PASSAGE:
==========

Inauguration of Uhuru Kenyatta
- Date: 9 April 2013; 13 years ago
- Location: Kasarani Stadium, Nairobi, Kenya;
- Participants: Uhuru Kenyatta

= First inauguration of Uhuru Kenyatta =

Inauguration of Kenya's 4th President

The inauguration of Uhuru Kenyatta as the 4th president of Kenya took place on 9 April 2013. Kenyatta won 50.07% of the vote in the 2013 presidential election, after the supreme court dismissed the Raila petition on 30 March 2013. According to Article 141 (2) (b) of the constitution, in case the Supreme Court upholds the victory of the president-elect, the swearing in will take place on "the first Tuesday following the seventh day following the date on which the court renders a decision declaring the election to be valid." The event was held at Kasarani Stadium. A reception bouquet took place at State House, Nairobi.

==Background==
When the first round of the presidential election took place on 4 March 2013, Uhuru Kenyatta was declared the president-elect of Kenya by the Independent Electoral and Boundaries Commission. Raila Odinga challenged this in the Supreme Court of Kenya. However, his petition was dismissed on March 30, 2013.

Uhuru swearing will be 7th in Kenya after Jomo Kenyatta (1964), Daniel Arap Moi (1978, 1992, 1997) and Mwai Kibaki (2002, 2007)

==Goodwill messages==

===Multilateral organisations===
- African Union: Chairperson of the African Union Commission Nkosazana Dlamini-Zuma issued a statement saluting the people of Kenya for their peaceful elections. She congratulated the president-elect, his running mate, the candidates and their parties for their contributions in this democratic process held under the new constitution. She also congratulated the Independent Electoral and Boundaries Commission (IEBC) for conducting a complex electoral process.
- East African Community: Secretary General Richard Sezibera congratulated Kenyatta on his win. He pledged the community's continued support and was looking forward to work with him on the East African integration.

===Africa===
- BOT: Foreign Minister Phandu Skelemani said that Kenyatta should not set foot in Botswana if he refuses to cooperate with the International Criminal Court (ICC). He later retracted his earlier statement and apologised to Kenyans by saying that "Kenyatta is more than welcome to visit Botswana.. Botswana is cognisant of a section of the law that says one is innocent until proven guilty."
- BDI: Ambassador Ezechiel Nibigira conveyed President Pierre Nkurunziza's congratulatory message.

==========

DATA FOR ANALYSIS:
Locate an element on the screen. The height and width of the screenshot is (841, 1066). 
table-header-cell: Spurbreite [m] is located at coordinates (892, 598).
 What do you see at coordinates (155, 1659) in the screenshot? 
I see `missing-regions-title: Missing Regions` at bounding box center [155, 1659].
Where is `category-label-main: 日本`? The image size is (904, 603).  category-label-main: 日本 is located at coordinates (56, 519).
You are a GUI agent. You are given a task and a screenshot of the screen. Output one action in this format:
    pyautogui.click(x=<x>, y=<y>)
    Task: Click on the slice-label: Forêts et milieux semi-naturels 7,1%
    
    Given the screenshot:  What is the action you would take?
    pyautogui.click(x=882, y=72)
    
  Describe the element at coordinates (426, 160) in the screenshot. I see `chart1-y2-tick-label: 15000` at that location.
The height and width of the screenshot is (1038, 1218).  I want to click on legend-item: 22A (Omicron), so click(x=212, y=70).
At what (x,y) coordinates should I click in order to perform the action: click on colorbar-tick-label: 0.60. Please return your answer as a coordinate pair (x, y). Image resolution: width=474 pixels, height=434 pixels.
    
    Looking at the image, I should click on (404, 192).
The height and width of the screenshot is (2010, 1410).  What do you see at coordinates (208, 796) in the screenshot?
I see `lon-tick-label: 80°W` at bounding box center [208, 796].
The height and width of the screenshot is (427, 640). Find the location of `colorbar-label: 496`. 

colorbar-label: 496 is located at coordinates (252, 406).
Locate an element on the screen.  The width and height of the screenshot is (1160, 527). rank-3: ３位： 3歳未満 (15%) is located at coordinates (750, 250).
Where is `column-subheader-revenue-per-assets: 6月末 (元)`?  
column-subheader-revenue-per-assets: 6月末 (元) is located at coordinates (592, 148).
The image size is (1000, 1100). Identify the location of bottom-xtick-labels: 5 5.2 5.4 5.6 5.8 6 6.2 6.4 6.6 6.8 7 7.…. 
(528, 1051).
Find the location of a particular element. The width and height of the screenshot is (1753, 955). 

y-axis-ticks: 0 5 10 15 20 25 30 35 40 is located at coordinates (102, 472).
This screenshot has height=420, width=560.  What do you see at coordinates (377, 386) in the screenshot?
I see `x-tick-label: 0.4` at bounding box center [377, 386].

==========

WORK INSTRUCTION 1:
Reproduce everything in the inauguration article from "Uhuru swearing will" down to "East African integration.".
WORK INSTRUCTION 2:
In the inauguration article, what share of the vote did Kenyatta win in the 2013 presidential election?

PROBLEM SOLUTION 1:
Uhuru swearing will be 7th in Kenya after Jomo Kenyatta (1964), Daniel Arap Moi (1978, 1992, 1997) and Mwai Kibaki (2002, 2007)

==Goodwill messages==

===Multilateral organisations===
- African Union: Chairperson of the African Union Commission Nkosazana Dlamini-Zuma issued a statement saluting the people of Kenya for their peaceful elections. She congratulated the president-elect, his running mate, the candidates and their parties for their contributions in this democratic process held under the new constitution. She also congratulated the Independent Electoral and Boundaries Commission (IEBC) for conducting a complex electoral process.
- East African Community: Secretary General Richard Sezibera congratulated Kenyatta on his win. He pledged the community's continued support and was looking forward to work with him on the East African integration.

PROBLEM SOLUTION 2:
50.07%